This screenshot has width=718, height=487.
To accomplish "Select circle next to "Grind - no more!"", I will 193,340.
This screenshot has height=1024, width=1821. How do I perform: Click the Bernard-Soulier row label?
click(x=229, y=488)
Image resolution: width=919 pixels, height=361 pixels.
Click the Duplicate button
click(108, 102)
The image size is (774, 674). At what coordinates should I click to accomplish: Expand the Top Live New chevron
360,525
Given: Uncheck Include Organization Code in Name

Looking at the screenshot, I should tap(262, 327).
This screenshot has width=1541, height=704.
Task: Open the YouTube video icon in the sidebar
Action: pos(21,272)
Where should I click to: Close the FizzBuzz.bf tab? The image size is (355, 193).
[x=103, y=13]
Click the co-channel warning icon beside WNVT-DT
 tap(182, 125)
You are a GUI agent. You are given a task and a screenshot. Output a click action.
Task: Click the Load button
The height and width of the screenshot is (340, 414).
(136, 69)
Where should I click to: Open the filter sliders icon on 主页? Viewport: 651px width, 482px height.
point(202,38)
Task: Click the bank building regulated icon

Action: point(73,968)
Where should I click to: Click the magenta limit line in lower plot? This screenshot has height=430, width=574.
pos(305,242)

----------

- Requirement -
Copy all of the items above word for word, keeping each line as it stands.

- Full solution -
This screenshot has width=718, height=487.
To accomplish "Select circle next to "Grind - no more!"", I will 193,340.
This screenshot has height=1024, width=1821. How do I perform: Click the Bernard-Soulier row label?
click(x=229, y=488)
Image resolution: width=919 pixels, height=361 pixels.
Click the Duplicate button
click(108, 102)
The image size is (774, 674). At what coordinates should I click to accomplish: Expand the Top Live New chevron
360,525
Given: Uncheck Include Organization Code in Name

Looking at the screenshot, I should tap(262, 327).
This screenshot has width=1541, height=704.
Task: Open the YouTube video icon in the sidebar
Action: pos(21,272)
Where should I click to: Close the FizzBuzz.bf tab? The image size is (355, 193).
[x=103, y=13]
Click the co-channel warning icon beside WNVT-DT
 tap(182, 125)
You are a GUI agent. You are given a task and a screenshot. Output a click action.
Task: Click the Load button
The height and width of the screenshot is (340, 414).
(136, 69)
Where should I click to: Open the filter sliders icon on 主页? Viewport: 651px width, 482px height.
point(202,38)
Task: Click the bank building regulated icon

Action: point(73,968)
Where should I click to: Click the magenta limit line in lower plot? This screenshot has height=430, width=574.
pos(305,242)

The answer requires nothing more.